Bisnis di sektor jasa dominan Inggris melaporkan pertumbuhan penjualan paling lambat dalam kurun waktu dua tahun selama tiga bulan terakhir di tahun 2018, tanda lain dari perlambatan ekonomi menjelang Brexit, kata Kamar Dagang Inggris, yang dipublikasikan pada hari Kamis.

Banyak pengecer telah melaporkan kesulitan menjelang Natal, tetapi temuan hari Kamis dari survei ekonomi sektor swasta terbesar di Inggris menunjukkan perlambatan yang lebih luas di antara bisnis yang mengandalkan pengeluaran konsumen.

Produsen juga melaporkan pertumbuhan penjualan yang lebih lemah, dan pesanan melambat di atas rencana keberangkatan Inggris dari Uni Eropa pada 29 Maret.

“Ekonomi Inggris dalam keadaan stasis,” kata direktur jenderal BCC Adam Marshall. “Dengan sedikit kejelasan tentang kondisi perdagangan yang akan mereka hadapi hanya dalam waktu dua bulan, perusahaan dimengerti menahan pengeluaran dan membuat keputusan besar tentang masa depan mereka.”

Bank of England memperkirakan pertumbuhan ekonomi secara keseluruhan melambat menjadi 0.2 persen pada kuartal terakhir 2018 dari 0.6 persen dalam tiga bulan sebelumnya.

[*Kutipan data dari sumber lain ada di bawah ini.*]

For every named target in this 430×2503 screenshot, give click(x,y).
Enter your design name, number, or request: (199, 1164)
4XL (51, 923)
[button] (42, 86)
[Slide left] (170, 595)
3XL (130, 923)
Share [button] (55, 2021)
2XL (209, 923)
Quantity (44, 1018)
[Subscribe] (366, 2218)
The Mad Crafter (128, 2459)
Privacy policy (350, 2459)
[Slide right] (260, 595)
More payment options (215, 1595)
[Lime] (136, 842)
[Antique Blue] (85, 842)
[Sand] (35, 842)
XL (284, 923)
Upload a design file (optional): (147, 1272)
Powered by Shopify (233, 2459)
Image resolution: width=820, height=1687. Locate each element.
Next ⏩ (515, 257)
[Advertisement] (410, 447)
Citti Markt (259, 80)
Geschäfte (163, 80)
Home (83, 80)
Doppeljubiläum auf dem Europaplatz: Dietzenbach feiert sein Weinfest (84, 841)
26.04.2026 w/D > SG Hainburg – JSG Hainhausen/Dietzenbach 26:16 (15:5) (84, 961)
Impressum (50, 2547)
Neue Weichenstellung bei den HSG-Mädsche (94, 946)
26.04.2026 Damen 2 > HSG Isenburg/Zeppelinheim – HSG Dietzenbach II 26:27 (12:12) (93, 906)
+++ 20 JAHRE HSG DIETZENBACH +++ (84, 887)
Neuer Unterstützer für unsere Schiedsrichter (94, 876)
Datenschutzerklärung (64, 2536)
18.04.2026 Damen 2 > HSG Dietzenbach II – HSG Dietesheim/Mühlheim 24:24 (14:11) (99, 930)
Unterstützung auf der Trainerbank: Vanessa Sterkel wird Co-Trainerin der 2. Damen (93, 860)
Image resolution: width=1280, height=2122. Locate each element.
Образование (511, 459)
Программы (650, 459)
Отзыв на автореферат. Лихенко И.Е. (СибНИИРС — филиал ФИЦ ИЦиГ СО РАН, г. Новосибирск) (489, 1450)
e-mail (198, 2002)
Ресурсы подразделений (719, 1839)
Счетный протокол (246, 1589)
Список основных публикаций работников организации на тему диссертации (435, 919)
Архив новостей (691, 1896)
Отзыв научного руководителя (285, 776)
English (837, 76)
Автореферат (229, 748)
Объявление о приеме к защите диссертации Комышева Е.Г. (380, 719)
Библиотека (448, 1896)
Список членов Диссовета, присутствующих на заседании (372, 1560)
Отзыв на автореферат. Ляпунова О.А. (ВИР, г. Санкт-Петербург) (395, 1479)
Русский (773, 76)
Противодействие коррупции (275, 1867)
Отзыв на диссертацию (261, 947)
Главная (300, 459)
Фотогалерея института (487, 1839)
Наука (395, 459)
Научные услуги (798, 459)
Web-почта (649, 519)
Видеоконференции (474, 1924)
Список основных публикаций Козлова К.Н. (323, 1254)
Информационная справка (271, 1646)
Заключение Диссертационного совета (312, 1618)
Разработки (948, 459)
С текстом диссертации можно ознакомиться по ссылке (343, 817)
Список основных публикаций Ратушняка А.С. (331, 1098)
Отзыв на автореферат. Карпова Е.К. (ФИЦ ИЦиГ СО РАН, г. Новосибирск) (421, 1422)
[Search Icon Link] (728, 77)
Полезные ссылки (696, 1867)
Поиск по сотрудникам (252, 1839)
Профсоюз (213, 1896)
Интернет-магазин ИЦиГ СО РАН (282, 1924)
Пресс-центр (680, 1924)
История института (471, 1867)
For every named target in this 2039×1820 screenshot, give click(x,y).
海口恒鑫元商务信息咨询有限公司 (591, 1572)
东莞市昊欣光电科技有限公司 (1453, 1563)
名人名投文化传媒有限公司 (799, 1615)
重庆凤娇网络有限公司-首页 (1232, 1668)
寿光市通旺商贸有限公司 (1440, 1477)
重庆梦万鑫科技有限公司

Perdana Menteri Theresa May sedang berjuang untuk mengatasi penentangan mendalam terhadap rencana Brexit di Partai Konservatifnya sendiri, meningkatkan risiko bahwa tidak ada periode transisi yang akan diberikan untuk membebaskan Inggris dari keanggotaannya selama empat dekade di UE.

Survei BCC terhadap lebih dari 6,000 bisnis dilakukan dari 5 November hingga 26 November, sebelum kurangnya dukungan parlemen memaksa May untuk menunda pemungutan suara dalam kesepakatan Brexit-nya.